◆ What the task asks
Output every one of the following records verbatim, line for line, with no changes.

◆ The input
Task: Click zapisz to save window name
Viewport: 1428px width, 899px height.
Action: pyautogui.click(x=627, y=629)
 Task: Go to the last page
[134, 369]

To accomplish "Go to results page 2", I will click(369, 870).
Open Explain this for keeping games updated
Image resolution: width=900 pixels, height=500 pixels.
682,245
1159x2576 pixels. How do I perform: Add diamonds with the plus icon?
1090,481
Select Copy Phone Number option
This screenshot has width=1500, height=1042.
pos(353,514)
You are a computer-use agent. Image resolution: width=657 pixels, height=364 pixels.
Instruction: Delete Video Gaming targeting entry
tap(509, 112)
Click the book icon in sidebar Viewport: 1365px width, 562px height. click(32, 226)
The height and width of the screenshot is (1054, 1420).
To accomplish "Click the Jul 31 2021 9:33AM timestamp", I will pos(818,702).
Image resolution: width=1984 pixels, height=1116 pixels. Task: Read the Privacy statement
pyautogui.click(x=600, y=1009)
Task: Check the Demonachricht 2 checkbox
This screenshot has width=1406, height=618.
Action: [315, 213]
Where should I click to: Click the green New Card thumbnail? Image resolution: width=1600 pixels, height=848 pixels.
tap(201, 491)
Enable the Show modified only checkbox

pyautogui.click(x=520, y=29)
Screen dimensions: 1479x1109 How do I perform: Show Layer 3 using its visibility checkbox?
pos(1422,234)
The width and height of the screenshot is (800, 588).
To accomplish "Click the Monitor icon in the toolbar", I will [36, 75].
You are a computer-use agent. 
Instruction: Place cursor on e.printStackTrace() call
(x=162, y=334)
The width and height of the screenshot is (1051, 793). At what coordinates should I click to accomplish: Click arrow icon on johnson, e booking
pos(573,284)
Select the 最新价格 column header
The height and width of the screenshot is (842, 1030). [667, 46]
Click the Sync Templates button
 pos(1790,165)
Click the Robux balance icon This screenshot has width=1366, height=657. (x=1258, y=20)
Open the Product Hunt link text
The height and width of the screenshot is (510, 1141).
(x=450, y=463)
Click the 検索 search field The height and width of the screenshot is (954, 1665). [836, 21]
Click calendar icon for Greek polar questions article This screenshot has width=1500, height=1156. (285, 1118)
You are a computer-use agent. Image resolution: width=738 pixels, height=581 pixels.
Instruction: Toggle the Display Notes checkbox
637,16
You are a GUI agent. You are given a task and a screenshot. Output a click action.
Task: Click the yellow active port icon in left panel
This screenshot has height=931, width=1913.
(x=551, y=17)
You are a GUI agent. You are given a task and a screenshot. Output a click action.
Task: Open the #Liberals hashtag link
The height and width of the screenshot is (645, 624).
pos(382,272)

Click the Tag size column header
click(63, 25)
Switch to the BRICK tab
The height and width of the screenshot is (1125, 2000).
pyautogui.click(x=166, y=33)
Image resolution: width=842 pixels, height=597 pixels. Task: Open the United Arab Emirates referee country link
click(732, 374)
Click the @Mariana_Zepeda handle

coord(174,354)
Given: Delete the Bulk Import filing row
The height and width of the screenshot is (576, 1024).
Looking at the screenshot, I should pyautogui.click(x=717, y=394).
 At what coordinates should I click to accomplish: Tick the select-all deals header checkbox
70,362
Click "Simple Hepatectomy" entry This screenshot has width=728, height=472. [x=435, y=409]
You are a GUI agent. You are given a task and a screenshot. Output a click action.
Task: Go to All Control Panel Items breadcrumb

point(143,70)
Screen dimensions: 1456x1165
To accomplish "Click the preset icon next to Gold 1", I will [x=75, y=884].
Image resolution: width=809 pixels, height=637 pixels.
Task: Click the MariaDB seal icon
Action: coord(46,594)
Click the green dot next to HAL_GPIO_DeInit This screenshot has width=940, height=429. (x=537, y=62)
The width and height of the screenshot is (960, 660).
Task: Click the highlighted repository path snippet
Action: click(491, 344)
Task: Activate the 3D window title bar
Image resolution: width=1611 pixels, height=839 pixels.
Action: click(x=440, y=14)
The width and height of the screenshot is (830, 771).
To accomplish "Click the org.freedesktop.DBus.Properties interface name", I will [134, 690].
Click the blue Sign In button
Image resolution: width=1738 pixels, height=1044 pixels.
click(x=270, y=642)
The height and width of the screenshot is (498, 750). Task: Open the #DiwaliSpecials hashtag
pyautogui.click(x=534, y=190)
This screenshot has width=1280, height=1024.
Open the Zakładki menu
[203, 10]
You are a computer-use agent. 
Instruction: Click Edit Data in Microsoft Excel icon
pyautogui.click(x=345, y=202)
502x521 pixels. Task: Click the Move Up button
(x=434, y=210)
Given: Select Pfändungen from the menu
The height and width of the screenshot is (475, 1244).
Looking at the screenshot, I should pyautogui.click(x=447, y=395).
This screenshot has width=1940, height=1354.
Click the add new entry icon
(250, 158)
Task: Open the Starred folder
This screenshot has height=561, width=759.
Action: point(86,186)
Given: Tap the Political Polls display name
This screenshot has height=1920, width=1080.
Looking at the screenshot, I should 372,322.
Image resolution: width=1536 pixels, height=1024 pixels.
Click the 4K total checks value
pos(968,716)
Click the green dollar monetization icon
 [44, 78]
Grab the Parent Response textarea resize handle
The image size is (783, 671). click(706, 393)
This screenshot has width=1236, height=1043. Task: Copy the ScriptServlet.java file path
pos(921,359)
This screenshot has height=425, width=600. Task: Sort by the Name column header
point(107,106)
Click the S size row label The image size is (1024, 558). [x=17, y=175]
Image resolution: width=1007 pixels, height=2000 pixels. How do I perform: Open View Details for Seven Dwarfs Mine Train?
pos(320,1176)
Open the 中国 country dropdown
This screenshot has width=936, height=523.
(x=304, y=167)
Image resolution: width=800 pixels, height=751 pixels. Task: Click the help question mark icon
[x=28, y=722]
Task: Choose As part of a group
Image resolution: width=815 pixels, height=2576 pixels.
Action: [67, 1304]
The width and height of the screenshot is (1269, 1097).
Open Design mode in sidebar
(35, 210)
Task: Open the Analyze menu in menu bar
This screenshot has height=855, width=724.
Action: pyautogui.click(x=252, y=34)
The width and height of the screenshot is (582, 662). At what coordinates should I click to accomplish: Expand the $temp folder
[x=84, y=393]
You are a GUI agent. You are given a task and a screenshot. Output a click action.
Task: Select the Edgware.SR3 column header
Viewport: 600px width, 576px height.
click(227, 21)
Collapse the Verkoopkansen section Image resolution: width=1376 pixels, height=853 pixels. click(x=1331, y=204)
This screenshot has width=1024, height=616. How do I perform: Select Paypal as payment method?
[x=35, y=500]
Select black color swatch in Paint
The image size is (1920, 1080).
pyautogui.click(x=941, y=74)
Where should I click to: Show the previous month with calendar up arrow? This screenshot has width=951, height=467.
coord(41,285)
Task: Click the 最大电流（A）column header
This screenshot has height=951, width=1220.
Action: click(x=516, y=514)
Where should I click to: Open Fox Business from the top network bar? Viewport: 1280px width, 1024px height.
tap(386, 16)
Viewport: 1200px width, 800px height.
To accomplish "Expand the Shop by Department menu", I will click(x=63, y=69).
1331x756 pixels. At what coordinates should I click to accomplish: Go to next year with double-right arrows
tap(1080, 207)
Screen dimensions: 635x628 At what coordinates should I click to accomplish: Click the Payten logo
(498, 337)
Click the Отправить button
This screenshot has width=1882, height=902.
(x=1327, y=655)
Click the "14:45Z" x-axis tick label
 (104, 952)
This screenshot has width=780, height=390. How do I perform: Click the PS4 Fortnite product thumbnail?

◆ Exercise output
Task: Click zapisz to save window name
Viewport: 1428px width, 899px height.
Action: pyautogui.click(x=627, y=629)
 Task: Go to the last page
[134, 369]

To accomplish "Go to results page 2", I will click(369, 870).
Open Explain this for keeping games updated
Image resolution: width=900 pixels, height=500 pixels.
682,245
1159x2576 pixels. How do I perform: Add diamonds with the plus icon?
1090,481
Select Copy Phone Number option
This screenshot has width=1500, height=1042.
pos(353,514)
You are a computer-use agent. Image resolution: width=657 pixels, height=364 pixels.
Instruction: Delete Video Gaming targeting entry
tap(509, 112)
Click the book icon in sidebar Viewport: 1365px width, 562px height. click(32, 226)
The height and width of the screenshot is (1054, 1420).
To accomplish "Click the Jul 31 2021 9:33AM timestamp", I will pos(818,702).
Image resolution: width=1984 pixels, height=1116 pixels. Task: Read the Privacy statement
pyautogui.click(x=600, y=1009)
Task: Check the Demonachricht 2 checkbox
This screenshot has width=1406, height=618.
Action: [315, 213]
Where should I click to: Click the green New Card thumbnail? Image resolution: width=1600 pixels, height=848 pixels.
tap(201, 491)
Enable the Show modified only checkbox

pyautogui.click(x=520, y=29)
Screen dimensions: 1479x1109 How do I perform: Show Layer 3 using its visibility checkbox?
pos(1422,234)
The width and height of the screenshot is (800, 588).
To accomplish "Click the Monitor icon in the toolbar", I will [36, 75].
You are a computer-use agent. 
Instruction: Place cursor on e.printStackTrace() call
(x=162, y=334)
The width and height of the screenshot is (1051, 793). At what coordinates should I click to accomplish: Click arrow icon on johnson, e booking
pos(573,284)
Select the 最新价格 column header
The height and width of the screenshot is (842, 1030). [667, 46]
Click the Sync Templates button
 pos(1790,165)
Click the Robux balance icon This screenshot has width=1366, height=657. (x=1258, y=20)
Open the Product Hunt link text
The height and width of the screenshot is (510, 1141).
(x=450, y=463)
Click the 検索 search field The height and width of the screenshot is (954, 1665). [836, 21]
Click calendar icon for Greek polar questions article This screenshot has width=1500, height=1156. (285, 1118)
You are a computer-use agent. Image resolution: width=738 pixels, height=581 pixels.
Instruction: Toggle the Display Notes checkbox
637,16
You are a GUI agent. You are given a task and a screenshot. Output a click action.
Task: Click the yellow active port icon in left panel
This screenshot has height=931, width=1913.
(x=551, y=17)
You are a GUI agent. You are given a task and a screenshot. Output a click action.
Task: Open the #Liberals hashtag link
The height and width of the screenshot is (645, 624).
pos(382,272)

Click the Tag size column header
click(63, 25)
Switch to the BRICK tab
The height and width of the screenshot is (1125, 2000).
pyautogui.click(x=166, y=33)
Image resolution: width=842 pixels, height=597 pixels. Task: Open the United Arab Emirates referee country link
click(732, 374)
Click the @Mariana_Zepeda handle

coord(174,354)
Given: Delete the Bulk Import filing row
The height and width of the screenshot is (576, 1024).
Looking at the screenshot, I should pyautogui.click(x=717, y=394).
 At what coordinates should I click to accomplish: Tick the select-all deals header checkbox
70,362
Click "Simple Hepatectomy" entry This screenshot has width=728, height=472. [x=435, y=409]
You are a GUI agent. You are given a task and a screenshot. Output a click action.
Task: Go to All Control Panel Items breadcrumb

point(143,70)
Screen dimensions: 1456x1165
To accomplish "Click the preset icon next to Gold 1", I will [x=75, y=884].
Image resolution: width=809 pixels, height=637 pixels.
Task: Click the MariaDB seal icon
Action: coord(46,594)
Click the green dot next to HAL_GPIO_DeInit This screenshot has width=940, height=429. (x=537, y=62)
The width and height of the screenshot is (960, 660).
Task: Click the highlighted repository path snippet
Action: click(491, 344)
Task: Activate the 3D window title bar
Image resolution: width=1611 pixels, height=839 pixels.
Action: click(x=440, y=14)
The width and height of the screenshot is (830, 771).
To accomplish "Click the org.freedesktop.DBus.Properties interface name", I will [134, 690].
Click the blue Sign In button
Image resolution: width=1738 pixels, height=1044 pixels.
click(x=270, y=642)
The height and width of the screenshot is (498, 750). Task: Open the #DiwaliSpecials hashtag
pyautogui.click(x=534, y=190)
This screenshot has width=1280, height=1024.
Open the Zakładki menu
[203, 10]
You are a computer-use agent. 
Instruction: Click Edit Data in Microsoft Excel icon
pyautogui.click(x=345, y=202)
502x521 pixels. Task: Click the Move Up button
(x=434, y=210)
Given: Select Pfändungen from the menu
The height and width of the screenshot is (475, 1244).
Looking at the screenshot, I should pyautogui.click(x=447, y=395).
This screenshot has width=1940, height=1354.
Click the add new entry icon
(250, 158)
Task: Open the Starred folder
This screenshot has height=561, width=759.
Action: point(86,186)
Given: Tap the Political Polls display name
This screenshot has height=1920, width=1080.
Looking at the screenshot, I should 372,322.
Image resolution: width=1536 pixels, height=1024 pixels.
Click the 4K total checks value
pos(968,716)
Click the green dollar monetization icon
 [44, 78]
Grab the Parent Response textarea resize handle
The image size is (783, 671). click(706, 393)
This screenshot has width=1236, height=1043. Task: Copy the ScriptServlet.java file path
pos(921,359)
This screenshot has height=425, width=600. Task: Sort by the Name column header
point(107,106)
Click the S size row label The image size is (1024, 558). [x=17, y=175]
Image resolution: width=1007 pixels, height=2000 pixels. How do I perform: Open View Details for Seven Dwarfs Mine Train?
pos(320,1176)
Open the 中国 country dropdown
This screenshot has width=936, height=523.
(x=304, y=167)
Image resolution: width=800 pixels, height=751 pixels. Task: Click the help question mark icon
[x=28, y=722]
Task: Choose As part of a group
Image resolution: width=815 pixels, height=2576 pixels.
Action: [67, 1304]
The width and height of the screenshot is (1269, 1097).
Open Design mode in sidebar
(35, 210)
Task: Open the Analyze menu in menu bar
This screenshot has height=855, width=724.
Action: pyautogui.click(x=252, y=34)
The width and height of the screenshot is (582, 662). At what coordinates should I click to accomplish: Expand the $temp folder
[x=84, y=393]
You are a GUI agent. You are given a task and a screenshot. Output a click action.
Task: Select the Edgware.SR3 column header
Viewport: 600px width, 576px height.
click(227, 21)
Collapse the Verkoopkansen section Image resolution: width=1376 pixels, height=853 pixels. click(x=1331, y=204)
This screenshot has width=1024, height=616. How do I perform: Select Paypal as payment method?
[x=35, y=500]
Select black color swatch in Paint
The image size is (1920, 1080).
pyautogui.click(x=941, y=74)
Where should I click to: Show the previous month with calendar up arrow? This screenshot has width=951, height=467.
coord(41,285)
Task: Click the 最大电流（A）column header
This screenshot has height=951, width=1220.
Action: click(x=516, y=514)
Where should I click to: Open Fox Business from the top network bar? Viewport: 1280px width, 1024px height.
tap(386, 16)
Viewport: 1200px width, 800px height.
To accomplish "Expand the Shop by Department menu", I will click(x=63, y=69).
1331x756 pixels. At what coordinates should I click to accomplish: Go to next year with double-right arrows
tap(1080, 207)
Screen dimensions: 635x628 At what coordinates should I click to accomplish: Click the Payten logo
(498, 337)
Click the Отправить button
This screenshot has width=1882, height=902.
(x=1327, y=655)
Click the "14:45Z" x-axis tick label
 (104, 952)
This screenshot has width=780, height=390. How do I perform: Click the PS4 Fortnite product thumbnail?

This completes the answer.